Australian food groups expand into Indonesia
Australian food groups expand into Indonesia
SYDNEY (Reuter): A recently announced investment by biscuit- maker Arnotts Ltd. marks growing Australian interest in investing in Indonesia's fast-growing processed food market, analysts said yesterday.
The A$25 million to A$30 million (US$18.75 million to $22.5 million) investment announced on Aug. 24 is the largest by an Australian company in food processing in Indonesia and Arnotts' first move into Asia.
"Indonesia is being looked at pretty carefully by all (Australian food groups)," said Raewyn Ellis-Doff, analyst at Macquarie Equities Ltd.
"Places with huge populations and rising incomes are providing a very rapidly growing income base," Ellis-Doff said. "It is getting to a level of income where it becomes interesting for Australian companies."
Barely a week after Arnotts announced its investment, the group became the center of speculation that it was about to be taken over by 64.5 percent owner Campbell Soup Co.
Arnotts' positioning in the Asian market is seen by market analysts as the main trigger for the possible full bid.
The formation of PT Helios Arnotts Ltd by the 130-year-old Australian company through a 50 percent stake in Helios Foods, part of Indonesia's big Kalbe Farma group, was the type of move by Arnotts which had been expected for years.
Asia
But while it has been a long time coming, Arnotts says the move will be the first in a series of Asian investments.
Managing director Paul Bourke told Reuters last week Arnotts was engaged in feasibility studies for biscuit-making in China. This would be through its own operation rather than in conjunction with state-owned Chinese ventures.
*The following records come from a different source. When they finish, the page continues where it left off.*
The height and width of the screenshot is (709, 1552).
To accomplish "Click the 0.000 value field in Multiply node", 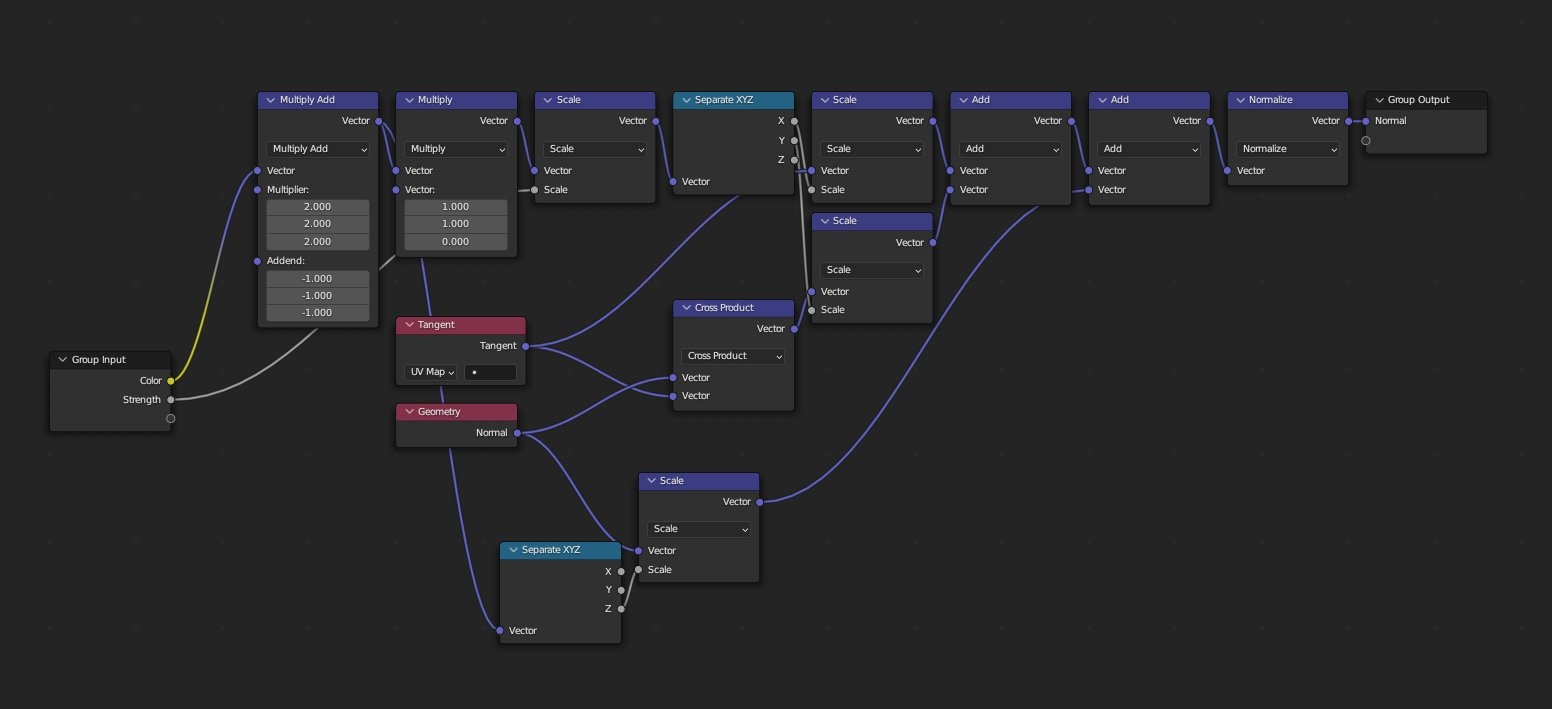I will pyautogui.click(x=456, y=242).
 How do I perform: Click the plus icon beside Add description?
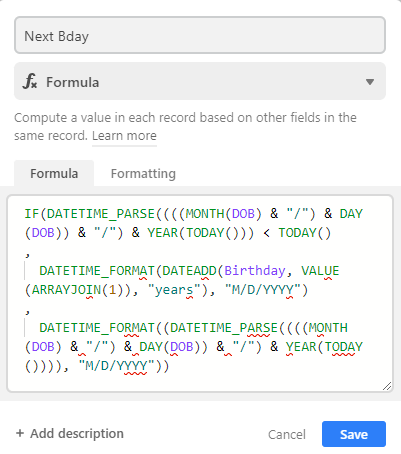pyautogui.click(x=20, y=433)
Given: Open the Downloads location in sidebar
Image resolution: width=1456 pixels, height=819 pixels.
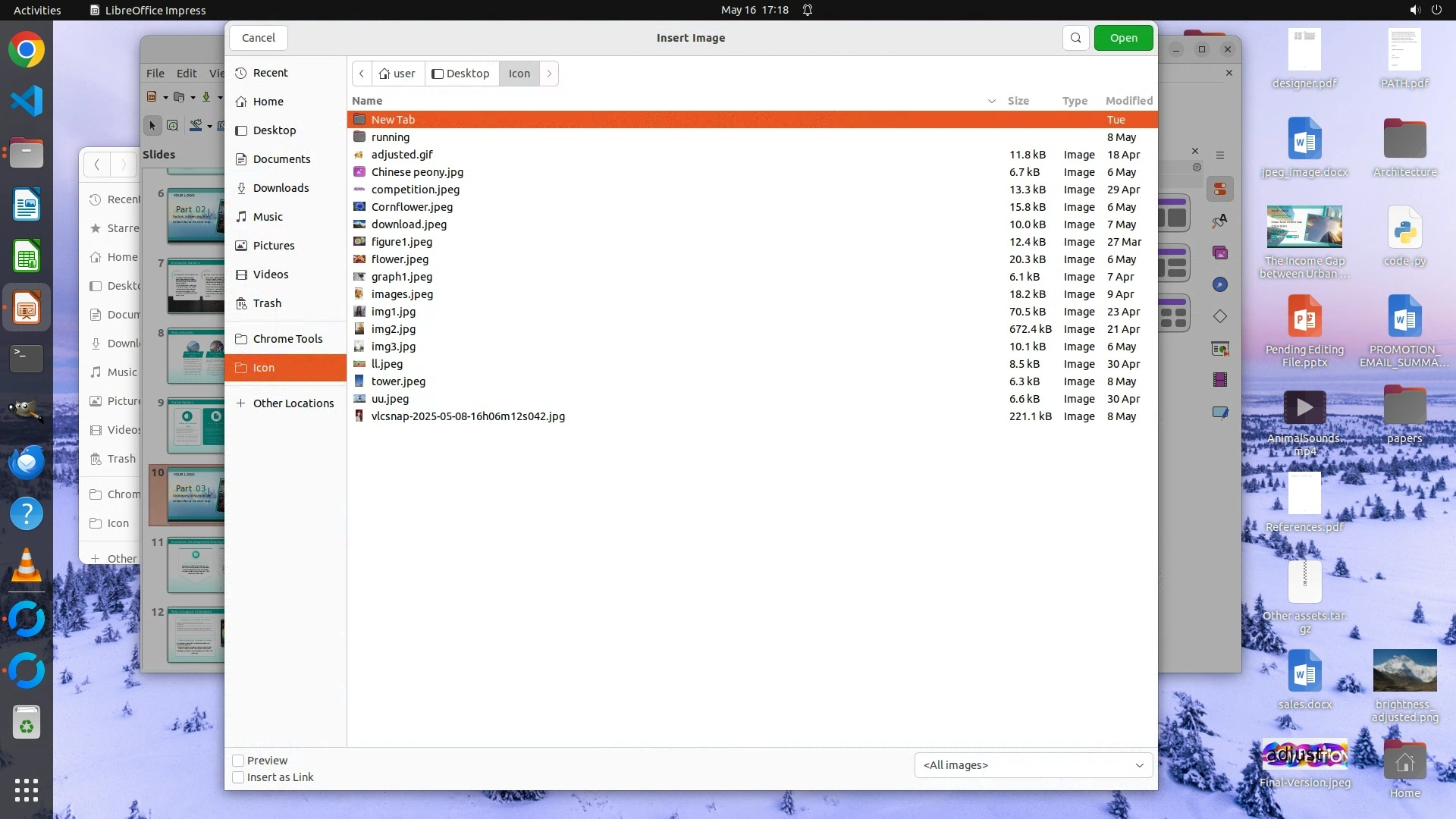Looking at the screenshot, I should (281, 188).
Arnotts was also focusing on establishing ventures in Thailand and the Philippines and would be connected with moves into Vietnam and the Philippines by Helios, he said.
The Australian company is also working on distribution networks in Indonesia, Thailand, the Philippines, Vietnam, India and Pakistan.
By the year 2000, Arnotts expects 50 percent of its projected annual sales of A$1 billion ($750 million) to be in Asia.
Bourke declined to put a dollar figure on the size of Arnotts' investment in Indonesia. The A$25 million to A$30 million figure was provided to Reuters by market sources.
At this level it would just outrank Goodman Fielder Ltd's A$20 million ($15 million) joint-venture fats and oils operation PT Sinar Meadow International, on the outskirts of Jakarta.
Indonesia's fast food and processed food sector, as it grows at rates of at least 50 percent a year, has whetted the appetites of a range of Australian food groups.
Smartindo Snacks, a second food joint venture recently established by Goodman Fielder, is already expanding. Graeme Thomson, Goodman Fielder's group manager of corporate relations, said a staged expansion of Smartindo was planned.
New products launched at Smartindo in the last couple of months include both Western-style lines -- mainly potato-based crisps -- and "ethnic" snack products, Thomson said.
Coca-Cola Amatil Ltd, which already has market access to most of the country, is beginning work on a new A$100 million ($75 million) bottling plant outside Jakarta.
Burns, Philp & Co Ltd, which has had two A$5 million to A$10 million ($3.75 million to $7.5 million) yeast plants near Jakarta since 1979, is planning a larger, modernized yeast plant in a significant upgrade of its Indonesian presence.